Investigation of the substrate binding and catalytic groups of the P-C bond cleaving enzyme, phosphonoacetaldehyde hydrolase.

Kinetic studies with substrate analogs and group-directed chemical modification agents were carried out for the purpose of identifying the enzyme-substrate interactions required for phosphonoacetaldehyde (P-Ald) binding and catalyzed hydrolysis by P-Ald hydrolase (phosphonatase). Malonic semialdehyde (Ki = 1.6 mM), phosphonoacetate (Ki = 10 mM), phosphonoethanol (Ki = 10 mM), and fluorophosphate (Ki = 20 mM) were found to be competitive inhibitors of the enzyme but not substrates. Thiophosphonoacetaldehyde and acetonyl phosphonate underwent phosphonatase-catalyzed hydrolysis but at 20-fold and 140-fold slower rates, respectively, than did P-Ald. In the presence of NaBH4, acetonyl-phosphonate inactivated phosphonatase at a rate exceeding that of its turnover. Sequence analysis of the radiolabeled tryptic peptide generated from [3-3H]acetonylphosphonate/NaBH4-treated phosphonatase revealed that Schiff base formation had occurred with the catalytic lysine. From the Vm/Km and Vm pH profiles for phosphonatase-catalyzed P-Ald hydrolysis, an optimal pH range of 6-8 was defined for substrate binding and catalysis.

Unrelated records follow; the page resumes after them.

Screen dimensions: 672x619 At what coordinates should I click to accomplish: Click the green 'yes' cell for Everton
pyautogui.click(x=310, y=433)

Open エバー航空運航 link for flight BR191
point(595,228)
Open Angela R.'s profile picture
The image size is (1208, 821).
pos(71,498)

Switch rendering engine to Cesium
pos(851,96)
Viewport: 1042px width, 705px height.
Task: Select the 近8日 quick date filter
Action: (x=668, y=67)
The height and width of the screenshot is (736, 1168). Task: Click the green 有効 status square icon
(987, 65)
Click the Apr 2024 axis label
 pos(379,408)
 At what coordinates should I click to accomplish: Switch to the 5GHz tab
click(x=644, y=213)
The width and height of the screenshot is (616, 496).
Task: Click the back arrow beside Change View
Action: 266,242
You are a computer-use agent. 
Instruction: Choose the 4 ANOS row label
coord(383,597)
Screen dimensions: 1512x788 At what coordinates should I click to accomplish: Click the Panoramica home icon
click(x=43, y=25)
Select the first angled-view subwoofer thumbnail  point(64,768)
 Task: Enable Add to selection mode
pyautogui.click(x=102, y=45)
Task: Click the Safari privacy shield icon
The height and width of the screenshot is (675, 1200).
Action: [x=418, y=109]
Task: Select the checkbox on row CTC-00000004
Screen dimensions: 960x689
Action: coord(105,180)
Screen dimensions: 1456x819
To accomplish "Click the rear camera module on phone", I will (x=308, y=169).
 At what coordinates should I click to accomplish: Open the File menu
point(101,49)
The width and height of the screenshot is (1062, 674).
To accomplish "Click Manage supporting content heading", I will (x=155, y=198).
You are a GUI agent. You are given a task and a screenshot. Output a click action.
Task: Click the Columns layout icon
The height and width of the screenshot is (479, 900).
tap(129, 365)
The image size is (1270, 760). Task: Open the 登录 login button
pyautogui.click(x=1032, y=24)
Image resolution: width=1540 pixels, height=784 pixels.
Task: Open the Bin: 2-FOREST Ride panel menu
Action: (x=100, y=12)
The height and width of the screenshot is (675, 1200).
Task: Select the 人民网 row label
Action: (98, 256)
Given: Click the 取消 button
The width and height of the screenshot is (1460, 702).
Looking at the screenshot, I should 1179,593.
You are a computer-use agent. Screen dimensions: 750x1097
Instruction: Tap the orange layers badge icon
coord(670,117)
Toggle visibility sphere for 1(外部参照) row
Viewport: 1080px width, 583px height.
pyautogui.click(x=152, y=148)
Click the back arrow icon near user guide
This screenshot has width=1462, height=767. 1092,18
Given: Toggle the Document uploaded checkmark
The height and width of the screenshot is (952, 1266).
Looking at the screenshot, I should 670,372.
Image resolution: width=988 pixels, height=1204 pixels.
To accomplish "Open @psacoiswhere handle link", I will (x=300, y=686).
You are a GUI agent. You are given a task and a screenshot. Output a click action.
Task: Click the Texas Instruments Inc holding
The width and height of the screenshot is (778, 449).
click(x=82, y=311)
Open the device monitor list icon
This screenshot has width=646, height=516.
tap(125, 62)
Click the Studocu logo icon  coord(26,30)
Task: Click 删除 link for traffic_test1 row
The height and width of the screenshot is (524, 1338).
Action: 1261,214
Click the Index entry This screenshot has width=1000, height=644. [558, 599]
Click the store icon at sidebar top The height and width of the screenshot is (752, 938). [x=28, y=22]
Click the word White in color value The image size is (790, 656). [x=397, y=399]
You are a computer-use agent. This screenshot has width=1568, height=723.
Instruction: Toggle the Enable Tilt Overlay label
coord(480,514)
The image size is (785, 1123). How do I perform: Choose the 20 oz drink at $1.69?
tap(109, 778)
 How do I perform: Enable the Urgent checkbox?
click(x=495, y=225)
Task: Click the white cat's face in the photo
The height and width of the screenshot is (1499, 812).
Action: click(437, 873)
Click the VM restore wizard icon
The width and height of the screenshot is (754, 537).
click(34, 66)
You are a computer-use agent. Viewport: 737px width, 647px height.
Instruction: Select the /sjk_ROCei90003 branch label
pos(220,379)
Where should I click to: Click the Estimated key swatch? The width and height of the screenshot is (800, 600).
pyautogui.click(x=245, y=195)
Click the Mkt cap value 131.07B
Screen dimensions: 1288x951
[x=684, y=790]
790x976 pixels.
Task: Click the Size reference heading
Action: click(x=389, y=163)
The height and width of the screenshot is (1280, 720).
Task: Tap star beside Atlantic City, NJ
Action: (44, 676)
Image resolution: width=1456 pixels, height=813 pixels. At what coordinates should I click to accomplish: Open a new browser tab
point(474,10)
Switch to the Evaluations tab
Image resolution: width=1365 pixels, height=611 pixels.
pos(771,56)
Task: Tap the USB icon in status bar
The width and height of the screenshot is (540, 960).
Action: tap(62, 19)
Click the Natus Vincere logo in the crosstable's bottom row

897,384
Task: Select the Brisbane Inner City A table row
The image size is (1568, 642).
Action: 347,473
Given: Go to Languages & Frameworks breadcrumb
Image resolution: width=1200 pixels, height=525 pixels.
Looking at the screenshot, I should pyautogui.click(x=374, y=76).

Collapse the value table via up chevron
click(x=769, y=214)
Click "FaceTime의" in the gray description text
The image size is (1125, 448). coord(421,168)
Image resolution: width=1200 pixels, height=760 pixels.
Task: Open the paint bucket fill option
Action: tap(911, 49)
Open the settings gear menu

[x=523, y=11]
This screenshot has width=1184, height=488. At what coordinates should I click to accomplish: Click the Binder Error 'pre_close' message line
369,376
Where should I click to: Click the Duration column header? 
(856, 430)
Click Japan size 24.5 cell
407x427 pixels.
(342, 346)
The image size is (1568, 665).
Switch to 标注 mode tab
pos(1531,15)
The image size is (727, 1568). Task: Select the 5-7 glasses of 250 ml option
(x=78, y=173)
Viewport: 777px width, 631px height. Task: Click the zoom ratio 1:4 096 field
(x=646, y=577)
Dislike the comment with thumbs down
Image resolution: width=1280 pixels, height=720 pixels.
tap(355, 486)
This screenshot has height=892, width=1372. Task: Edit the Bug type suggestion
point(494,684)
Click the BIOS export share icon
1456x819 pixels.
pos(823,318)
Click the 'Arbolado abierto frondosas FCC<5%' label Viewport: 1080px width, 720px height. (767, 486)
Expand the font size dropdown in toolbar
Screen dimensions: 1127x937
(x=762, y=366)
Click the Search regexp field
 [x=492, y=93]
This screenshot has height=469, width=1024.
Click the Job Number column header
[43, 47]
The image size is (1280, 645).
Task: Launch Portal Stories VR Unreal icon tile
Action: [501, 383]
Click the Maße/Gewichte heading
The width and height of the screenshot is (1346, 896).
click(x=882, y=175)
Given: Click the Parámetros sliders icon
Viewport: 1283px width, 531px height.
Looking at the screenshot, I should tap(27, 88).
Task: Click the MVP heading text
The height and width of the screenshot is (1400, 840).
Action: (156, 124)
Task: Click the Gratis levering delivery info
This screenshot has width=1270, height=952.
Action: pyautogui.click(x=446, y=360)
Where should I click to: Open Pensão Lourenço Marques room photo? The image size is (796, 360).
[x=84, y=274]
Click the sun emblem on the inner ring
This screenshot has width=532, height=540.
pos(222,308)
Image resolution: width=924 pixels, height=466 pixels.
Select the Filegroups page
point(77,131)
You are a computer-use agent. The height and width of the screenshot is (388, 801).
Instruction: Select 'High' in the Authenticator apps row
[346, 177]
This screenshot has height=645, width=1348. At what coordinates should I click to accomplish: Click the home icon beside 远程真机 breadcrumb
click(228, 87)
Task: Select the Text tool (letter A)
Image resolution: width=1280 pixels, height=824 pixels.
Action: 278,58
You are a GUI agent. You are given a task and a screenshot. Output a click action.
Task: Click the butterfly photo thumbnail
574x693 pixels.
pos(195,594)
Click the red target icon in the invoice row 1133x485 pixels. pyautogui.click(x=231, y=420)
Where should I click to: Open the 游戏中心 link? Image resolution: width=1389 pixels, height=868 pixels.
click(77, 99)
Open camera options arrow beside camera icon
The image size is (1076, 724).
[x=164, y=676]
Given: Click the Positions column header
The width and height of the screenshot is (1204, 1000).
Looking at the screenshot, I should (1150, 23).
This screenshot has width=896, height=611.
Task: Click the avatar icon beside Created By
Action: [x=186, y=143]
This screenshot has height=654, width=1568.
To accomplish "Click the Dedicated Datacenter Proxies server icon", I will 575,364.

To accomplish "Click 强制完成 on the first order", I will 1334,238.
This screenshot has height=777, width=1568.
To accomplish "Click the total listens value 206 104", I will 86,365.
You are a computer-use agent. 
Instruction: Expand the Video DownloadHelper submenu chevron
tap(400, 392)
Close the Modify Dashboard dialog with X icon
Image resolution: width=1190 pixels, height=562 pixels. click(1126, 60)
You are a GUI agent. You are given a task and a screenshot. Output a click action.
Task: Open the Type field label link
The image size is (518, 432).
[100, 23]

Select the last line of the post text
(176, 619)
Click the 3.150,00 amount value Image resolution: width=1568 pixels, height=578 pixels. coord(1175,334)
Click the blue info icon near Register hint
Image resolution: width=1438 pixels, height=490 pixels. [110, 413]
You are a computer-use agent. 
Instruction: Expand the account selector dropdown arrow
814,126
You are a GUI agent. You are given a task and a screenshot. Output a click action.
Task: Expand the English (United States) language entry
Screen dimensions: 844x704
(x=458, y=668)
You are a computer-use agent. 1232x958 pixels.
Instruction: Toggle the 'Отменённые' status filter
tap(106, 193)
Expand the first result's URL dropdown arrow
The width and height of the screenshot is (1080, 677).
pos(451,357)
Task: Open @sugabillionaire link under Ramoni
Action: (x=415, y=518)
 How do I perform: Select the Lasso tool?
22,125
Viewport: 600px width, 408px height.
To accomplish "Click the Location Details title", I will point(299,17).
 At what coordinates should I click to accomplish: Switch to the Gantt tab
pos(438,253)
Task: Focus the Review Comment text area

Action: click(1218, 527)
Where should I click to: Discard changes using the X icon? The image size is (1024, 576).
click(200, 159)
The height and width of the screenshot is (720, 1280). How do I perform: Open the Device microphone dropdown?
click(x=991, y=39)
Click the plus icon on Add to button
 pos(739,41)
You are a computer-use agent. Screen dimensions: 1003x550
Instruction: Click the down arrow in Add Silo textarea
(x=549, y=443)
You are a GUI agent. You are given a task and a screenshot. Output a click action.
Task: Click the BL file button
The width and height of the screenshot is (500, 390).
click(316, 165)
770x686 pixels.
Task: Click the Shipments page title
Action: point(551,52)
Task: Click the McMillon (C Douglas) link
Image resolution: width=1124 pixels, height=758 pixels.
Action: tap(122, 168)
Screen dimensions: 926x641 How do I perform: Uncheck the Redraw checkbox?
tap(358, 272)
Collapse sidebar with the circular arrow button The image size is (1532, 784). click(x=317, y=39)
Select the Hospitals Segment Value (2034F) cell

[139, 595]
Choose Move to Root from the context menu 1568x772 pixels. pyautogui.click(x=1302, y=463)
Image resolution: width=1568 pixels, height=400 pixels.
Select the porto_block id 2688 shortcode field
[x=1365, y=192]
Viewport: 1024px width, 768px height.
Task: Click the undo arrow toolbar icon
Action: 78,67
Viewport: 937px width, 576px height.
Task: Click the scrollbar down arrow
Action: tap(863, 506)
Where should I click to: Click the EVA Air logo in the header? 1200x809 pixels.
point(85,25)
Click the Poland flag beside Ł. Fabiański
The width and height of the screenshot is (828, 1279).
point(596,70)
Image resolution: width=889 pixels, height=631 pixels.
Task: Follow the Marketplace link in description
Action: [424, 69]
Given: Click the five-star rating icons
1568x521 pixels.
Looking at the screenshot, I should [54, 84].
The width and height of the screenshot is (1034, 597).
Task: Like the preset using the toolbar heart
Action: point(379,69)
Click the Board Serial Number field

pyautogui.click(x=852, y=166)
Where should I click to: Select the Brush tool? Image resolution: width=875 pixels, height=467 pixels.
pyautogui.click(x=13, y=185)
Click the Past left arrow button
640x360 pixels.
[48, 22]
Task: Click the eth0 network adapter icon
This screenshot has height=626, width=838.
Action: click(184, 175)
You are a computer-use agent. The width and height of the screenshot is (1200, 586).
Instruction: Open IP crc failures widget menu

The pH dependence of inactivation by acetylation of the active site lysine with acetic anhydride and 2,4-dinitrophenyl acetate evidenced protonation of the active site lysine residue as the cause for activity loss below pH 6. The pH dependence of inactivation of an active site cysteine residue with methyl methanethiol-sulfonate indicated that deprotonation of this residue may be the cause for the loss of enzyme activity above pH 8.